Attention-deficit/hyperactivity disorder, bipolar disorder, generalized anxiety disorder, major depression, obsessive compulsive disorder, schizophrenia, and substance abuse/dependence. These are all psychiatric illnesses and are all relatively common. In fact, if you go through someone’s family history you will more than likely run across at least one family member with a history of mental illness. But how many of them can be seen running in families and have a known genetic component? If you said all of them, you are correct.
Most of our training as genetic counseling students is focused on less common diseases with better characterized genetics: cystic fibrosis, Lynch syndrome, neurofibromatosis 1 & 2, sickle cell anemia, etc. However, we all invariably encounter families containing members with more common diseases, such as cancer, diabetes, heart disease, and, of course, mental illness.
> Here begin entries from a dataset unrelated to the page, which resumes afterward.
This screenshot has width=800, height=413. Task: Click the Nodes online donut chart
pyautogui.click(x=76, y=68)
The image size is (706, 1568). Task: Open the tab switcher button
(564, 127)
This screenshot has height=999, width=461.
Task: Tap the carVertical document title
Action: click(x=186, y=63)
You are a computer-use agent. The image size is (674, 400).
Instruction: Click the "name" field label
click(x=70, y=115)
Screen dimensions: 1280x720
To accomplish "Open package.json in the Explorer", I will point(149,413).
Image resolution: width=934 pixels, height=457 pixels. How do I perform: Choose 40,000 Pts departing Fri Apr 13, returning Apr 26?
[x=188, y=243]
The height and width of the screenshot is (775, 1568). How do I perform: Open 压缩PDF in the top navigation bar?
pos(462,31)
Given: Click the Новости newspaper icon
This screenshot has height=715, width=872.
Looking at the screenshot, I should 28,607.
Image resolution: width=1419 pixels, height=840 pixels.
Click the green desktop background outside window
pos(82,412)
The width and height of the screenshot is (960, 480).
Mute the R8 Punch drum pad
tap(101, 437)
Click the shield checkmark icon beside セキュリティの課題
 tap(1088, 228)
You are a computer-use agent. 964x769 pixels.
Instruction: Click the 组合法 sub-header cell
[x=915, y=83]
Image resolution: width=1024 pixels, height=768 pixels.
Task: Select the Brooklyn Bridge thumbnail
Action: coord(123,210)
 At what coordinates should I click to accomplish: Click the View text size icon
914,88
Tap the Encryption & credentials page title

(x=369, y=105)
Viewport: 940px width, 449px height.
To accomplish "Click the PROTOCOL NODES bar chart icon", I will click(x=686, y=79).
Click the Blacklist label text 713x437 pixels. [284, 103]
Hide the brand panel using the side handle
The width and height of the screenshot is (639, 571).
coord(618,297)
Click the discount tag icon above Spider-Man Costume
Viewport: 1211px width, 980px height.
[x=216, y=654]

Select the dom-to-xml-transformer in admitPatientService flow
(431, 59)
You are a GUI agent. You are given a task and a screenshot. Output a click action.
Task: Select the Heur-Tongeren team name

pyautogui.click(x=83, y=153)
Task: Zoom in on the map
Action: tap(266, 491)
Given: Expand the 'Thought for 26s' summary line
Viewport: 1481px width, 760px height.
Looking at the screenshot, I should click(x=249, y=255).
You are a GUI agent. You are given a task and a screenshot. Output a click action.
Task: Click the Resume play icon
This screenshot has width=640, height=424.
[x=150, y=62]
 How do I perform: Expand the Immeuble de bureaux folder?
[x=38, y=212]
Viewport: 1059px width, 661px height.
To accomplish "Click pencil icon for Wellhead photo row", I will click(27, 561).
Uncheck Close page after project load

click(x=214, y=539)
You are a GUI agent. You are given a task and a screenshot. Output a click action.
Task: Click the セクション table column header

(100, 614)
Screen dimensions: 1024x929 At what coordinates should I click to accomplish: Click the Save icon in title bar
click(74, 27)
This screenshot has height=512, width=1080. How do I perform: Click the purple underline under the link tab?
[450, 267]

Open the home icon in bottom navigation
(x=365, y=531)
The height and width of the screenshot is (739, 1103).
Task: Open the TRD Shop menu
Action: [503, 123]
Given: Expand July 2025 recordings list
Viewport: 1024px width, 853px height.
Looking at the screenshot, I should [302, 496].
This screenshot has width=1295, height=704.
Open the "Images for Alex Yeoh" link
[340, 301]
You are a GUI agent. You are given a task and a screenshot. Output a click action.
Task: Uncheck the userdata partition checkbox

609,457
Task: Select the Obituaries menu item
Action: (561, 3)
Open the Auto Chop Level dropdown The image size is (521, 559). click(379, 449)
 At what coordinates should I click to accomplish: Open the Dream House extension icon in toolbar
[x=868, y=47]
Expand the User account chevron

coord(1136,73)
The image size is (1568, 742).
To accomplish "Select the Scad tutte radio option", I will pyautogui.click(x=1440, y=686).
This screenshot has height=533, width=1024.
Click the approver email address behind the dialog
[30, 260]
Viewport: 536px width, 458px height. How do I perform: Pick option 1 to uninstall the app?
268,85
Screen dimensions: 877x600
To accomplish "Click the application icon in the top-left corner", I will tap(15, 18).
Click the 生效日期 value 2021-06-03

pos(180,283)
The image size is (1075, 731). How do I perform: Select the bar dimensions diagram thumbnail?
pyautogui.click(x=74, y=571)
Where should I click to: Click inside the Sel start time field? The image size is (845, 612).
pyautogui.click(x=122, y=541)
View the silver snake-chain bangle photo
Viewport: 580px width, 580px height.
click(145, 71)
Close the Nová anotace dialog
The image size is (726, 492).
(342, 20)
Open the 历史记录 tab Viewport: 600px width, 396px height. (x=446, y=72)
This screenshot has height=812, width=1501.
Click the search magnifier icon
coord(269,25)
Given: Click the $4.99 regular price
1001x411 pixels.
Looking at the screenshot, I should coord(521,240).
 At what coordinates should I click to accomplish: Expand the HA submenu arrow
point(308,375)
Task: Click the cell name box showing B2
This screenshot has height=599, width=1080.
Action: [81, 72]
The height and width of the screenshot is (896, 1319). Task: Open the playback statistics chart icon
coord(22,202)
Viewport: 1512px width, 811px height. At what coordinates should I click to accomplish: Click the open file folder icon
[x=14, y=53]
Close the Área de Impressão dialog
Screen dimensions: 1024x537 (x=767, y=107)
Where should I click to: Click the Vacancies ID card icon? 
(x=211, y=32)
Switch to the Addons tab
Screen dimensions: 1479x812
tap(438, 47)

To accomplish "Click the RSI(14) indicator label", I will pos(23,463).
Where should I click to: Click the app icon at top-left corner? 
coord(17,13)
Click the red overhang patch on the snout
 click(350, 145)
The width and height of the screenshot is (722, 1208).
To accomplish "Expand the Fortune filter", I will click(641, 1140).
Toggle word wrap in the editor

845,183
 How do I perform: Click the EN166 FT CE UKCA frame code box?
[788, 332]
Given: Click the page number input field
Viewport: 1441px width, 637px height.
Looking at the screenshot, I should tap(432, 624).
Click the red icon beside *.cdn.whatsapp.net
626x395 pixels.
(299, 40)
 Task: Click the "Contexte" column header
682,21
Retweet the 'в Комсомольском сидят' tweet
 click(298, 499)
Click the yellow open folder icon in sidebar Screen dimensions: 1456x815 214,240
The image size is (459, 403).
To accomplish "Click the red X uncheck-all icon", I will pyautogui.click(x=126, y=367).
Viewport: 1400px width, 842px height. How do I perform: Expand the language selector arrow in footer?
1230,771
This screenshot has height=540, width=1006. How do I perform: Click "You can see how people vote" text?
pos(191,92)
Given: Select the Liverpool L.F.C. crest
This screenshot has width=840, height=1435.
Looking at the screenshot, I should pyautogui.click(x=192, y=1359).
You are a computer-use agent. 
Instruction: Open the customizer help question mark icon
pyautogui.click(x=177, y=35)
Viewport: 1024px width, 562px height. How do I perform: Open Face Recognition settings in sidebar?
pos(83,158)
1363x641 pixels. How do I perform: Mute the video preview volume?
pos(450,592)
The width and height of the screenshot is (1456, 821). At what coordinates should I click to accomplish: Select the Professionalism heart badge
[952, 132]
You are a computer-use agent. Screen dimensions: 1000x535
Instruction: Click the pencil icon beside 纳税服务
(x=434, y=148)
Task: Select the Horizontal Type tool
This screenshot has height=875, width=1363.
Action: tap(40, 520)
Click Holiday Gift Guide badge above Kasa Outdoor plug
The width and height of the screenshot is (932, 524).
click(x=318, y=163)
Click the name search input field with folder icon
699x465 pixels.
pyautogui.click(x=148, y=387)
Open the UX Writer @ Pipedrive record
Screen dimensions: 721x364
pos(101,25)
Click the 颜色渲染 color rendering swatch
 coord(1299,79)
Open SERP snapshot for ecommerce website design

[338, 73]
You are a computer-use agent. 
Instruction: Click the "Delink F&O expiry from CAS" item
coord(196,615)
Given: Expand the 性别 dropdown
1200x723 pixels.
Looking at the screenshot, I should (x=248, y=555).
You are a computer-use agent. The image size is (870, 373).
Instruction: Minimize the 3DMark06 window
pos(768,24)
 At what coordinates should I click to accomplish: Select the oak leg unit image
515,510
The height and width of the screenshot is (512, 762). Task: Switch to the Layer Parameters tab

While we do receive training in discussing the genetics of these conditions with patients, we rarely get to see patients for whom these diseases and how they affect their families are a main concern.
|Cincinnati Genetic Counseling Program|
One of the greatest aspects of the University of Cincinnati’s genetic counseling program is that we have the option to do an elective rotation in our second year. An even better feature is that we have the opportunity and the support to create a rotation if we have a specific interest. After discussing my interest in psychiatry with our program faculty, I talked to the director of the Division of Psychiatry at Cincinnati Children’s who was very interested in the idea of an elective rotation and helped me set up a 5-week observational rotation with a few psychiatrists.
During my rotation, I shadowed three psychiatrists in very different settings. I was in a general pediatric psychiatry setting, the Tuberous Sclerosis clinic, and an inpatient unit for children with both psychiatric diagnoses and developmental disabilities. I saw a total of 19 patients outside of the inpatient unit with a wide variety of psychiatric diagnoses, averaging three per patient.
I learned quite a bit about different psychiatric illnesses: how they are diagnosed, how they present, and how they are treated. Along those same lines, I was able to create a resource for myself and others containing a list of commonly prescribed medications and what they are primarily used to treat. During my rotation, I picked up as many resources as I could find in the form of flyers, newsletters, and pamphlets that are specific to the psychiatric services at Cincinnati Children’s.
I hope that my experience in psychiatry and in setting up the rotation will inspire others to pursue a similar rotation. As psychiatric genetic counseling becomes more widespread, it will be easier for others to get involved in talking to families about the genetics of mental illness. For now, though, I think it is important that we start that conversation with psychiatry and really show them our interest in merging the two fields.